どう、と力強いバーニアの噴射と共に、ブレードは光の巨人の核、その一つを撃ち砕いた。
《おぉぉぉ!! 世界よ……許されざる世界よぉぉ!!》
光の巨人の下半身が砕け散り、地響きと共に上半身が地に墜ちる。
「もう一つ核もこのまま……!!」
ブレードを突き立てようとしたその時、光の巨人はすべてを覆い揺らす轟音を発する。
それは、断末魔の叫びとは違う、敵意をそのまま形にしたような声。
拘束を引きちぎり、上半身のみの姿で猛スピードで北へと飛んでいく。
「逃げた!?」
「あの方角……ハンナリィか!」
【とりあえず追うで!! 回復される前に倒すんや!!】
空中を高速で移動し、超機神は光の巨人を追ってハンナリィの上空へと辿りつく。
ナーラ神国と同じような瓦造りの建物が並ぶ中、碁盤状に並んだ区画のその一際奥にある大きな建物から黒い靄が立ちのぼるのが見えた。
「あ、あそこには、帝国議会があるんだな……!」
「ジィの一族もろとも、操られていたというのか……!」
黒い靄はやがて形を作り、黒くそびえる影の巨人となった。
《おぉ……許されざる世界よ……。
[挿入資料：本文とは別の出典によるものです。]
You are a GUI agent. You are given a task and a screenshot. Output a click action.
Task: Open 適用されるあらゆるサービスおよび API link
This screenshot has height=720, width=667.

我が名はケイン……。ショー=ヒョウ=ケイン……》
《世界は滅びるべし》
《この世界は、許されぬ……》
下半身を失った光の巨人は。影の巨人へとその身を付ける。
二足歩行の、巨神。
だが、その上半身は光と影の二体分の巨人から成っていた。
「うわ、きも。上半身だけ二体分とか趣味悪」
【サナ!! 核の場所はどうや!?】
「……二つある。でも、さっき一つ壊したんだから、あれで正真正銘、終わりよね」
「やろう! 本当にあれで最後だ! 絶対にこの世界を守ってみせる!!」
ヒデヨシの決意に呼応するかのように、タイ・ヨーノ・トーの周囲のエネルギーも輝きを増した。
地上から睨めあげてくる、異形たる陰陽の巨神。
世界をかけた最終決戦が、今、はじまる。